Edited by crashmonitor

Share this post


Link to post
Share on other sites

Silly questions..

If the entire world is in debt, who is this debt owed to?

Is it even possible for the world to 'borrow consumption from the future'?

Share this post


Link to post
Share on other sites

Silly questions..

If the entire world is in debt, who is this debt owed to?

Is it even possible for the world to 'borrow consumption from the future'?

Still in balance, just a highly leveraged balance sheet particularly in the case of the public sector holding the liabilities and the older generation owning the debt in the form of bonds. not sure how sustainable this position is...not helped Japan.

Share this post


Link to post
Share on other sites

The key for me is the lender of last resort the public sector is broke, unlike 2007.

It's able to borrow at negative real rates same as (for example) Germany.

In what sense it is 'broke'?

Share this post


Link to post
Share on other sites

Still in balance, just a highly leveraged balance sheet particularly in the case of the public sector holding the liabilities and the older generation owning the debt in the form of bonds. not sure how sustainable this position is...not helped Japan.

So in 2 posts you've shifted from the Govt being broke to the pensioners holding the bonds being broke?

1 party has an asset - the other party has a liability. Why is either party 'broke'?

Share this post


Link to post
Share on other sites

So in 2 posts you've shifted from the Govt being broke to the pensioners holding the bonds being broke?

1 party has an asset - the other party has a liability. Why is either party 'broke'?

Well indeed Governments can't really go broke, the paper they issue just becomes worth less....like holders of Greek debt. Ultimately the holders of the debt will take the hit.

Edited by crashmonitor

Share this post


Link to post
Share on other sites

Silly questions..

If the entire world is in debt, who is this debt owed to?

Is it even possible for the world to 'borrow consumption from the future'?

1) Debt is owed by banks, individuals, businesses, governments all to each other. Ones mans debt is another mans asset i.e. a mortgage is a debt to a household but an asset to a bank.The problem is that the values of assets and liabilities are linked and the problem is that these asset prices are expensive because leverage is used to purchase them. So at the moment we are in some kind of equilibrium where the is generally solvency in the system. However, if something changes the current balance of assets and liabilities and asset prices go down then we are going to have more leverage (debt) than we thought!!

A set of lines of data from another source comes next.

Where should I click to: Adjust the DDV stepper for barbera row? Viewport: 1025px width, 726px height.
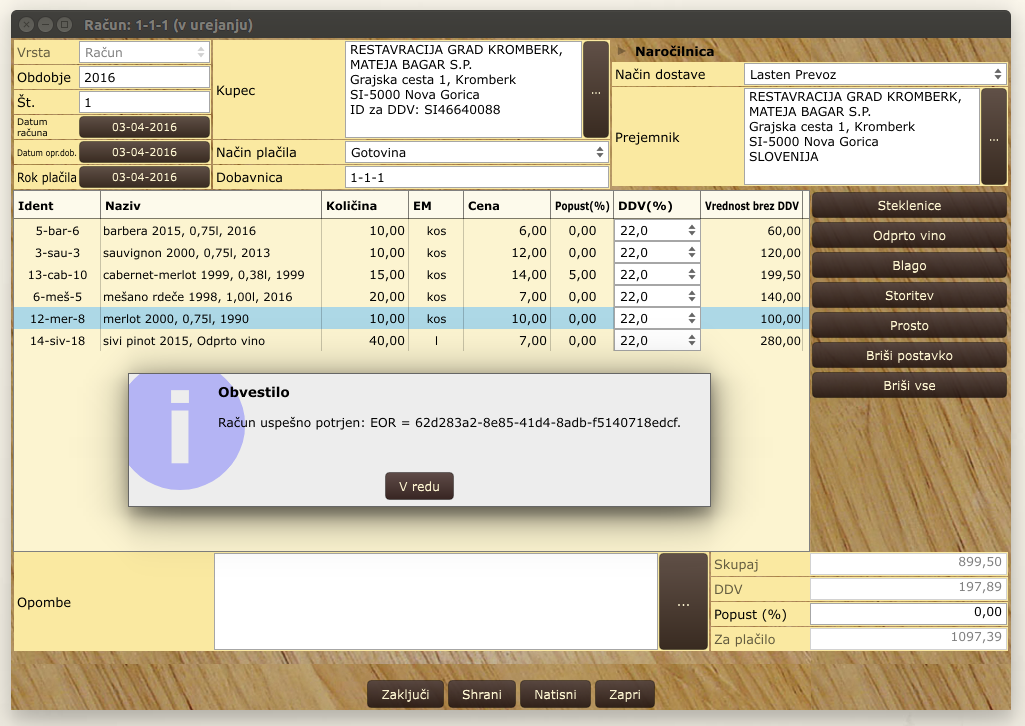click(692, 230)
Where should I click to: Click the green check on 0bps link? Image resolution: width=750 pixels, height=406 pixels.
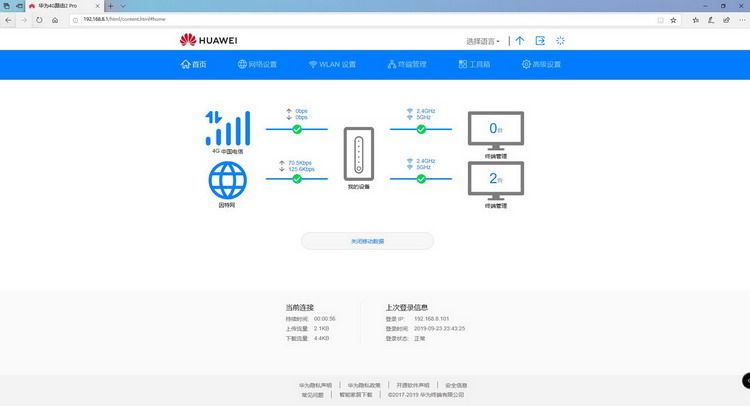tap(297, 129)
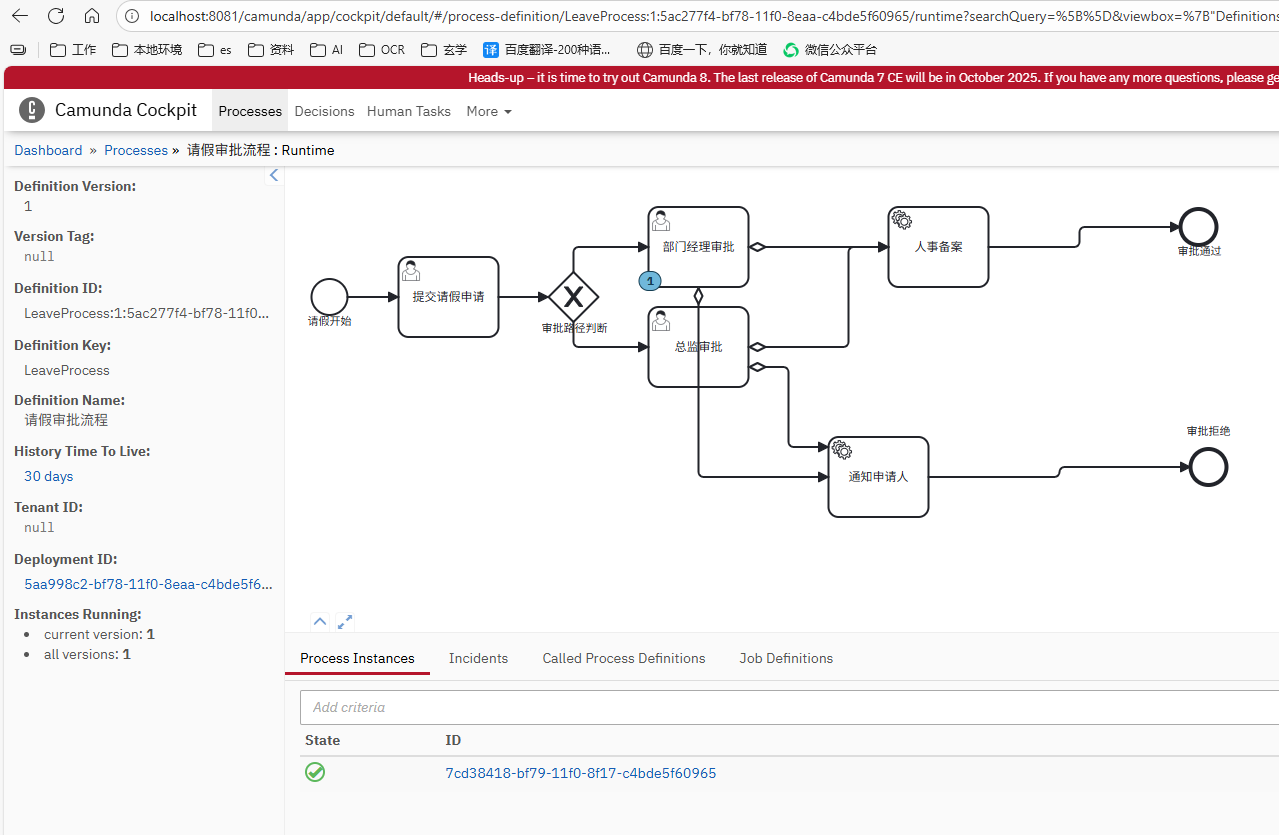Click the 请假开始 start event circle
The width and height of the screenshot is (1279, 835).
tap(329, 297)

2) By definition any borrowing you do that isn't going into investment in productive capital is borrowing from future consumption. If you borrow money to build a well to get water then you no longer have to buy water. If you borrow money to buy water then when the money runs out you have to borrow more. In the sense that governments are borrowing money to run budget deficits to pay for services/pensions etc in the here and now, that budget deficit is here to stay unless they cut service quality and expenditure. Any money they borrow today will have to be paid back by future tax revenues. For some reason this is a societal norm but is actually criminal.

Share this post


Link to post
Share on other sites

So in 2 posts you've shifted from the Govt being broke to the pensioners holding the bonds being broke?

1 party has an asset - the other party has a liability. Why is either party 'broke'?

Yes; there's no limit to debt or solvent creditors' tolerance to keep extending it, asset valuations can only go up and up to ever more euphoric peaks - and little savers can get HTB for newbuilds at quarter of a million pounds for a 2 bed maisonette with a lounge/kitchen room.

More money printing to again, to bail out the complacent, and deny those of us who had positioned ourselves years ago in cash, and outside of massively overvalued assets. Think of the victims won't you. They know what their homes are worth at each new peak, and to them it's all about not enough supply of houses that makes houses go up, and the debtors who keep recklessly buying into it all ("They just wanted a home.")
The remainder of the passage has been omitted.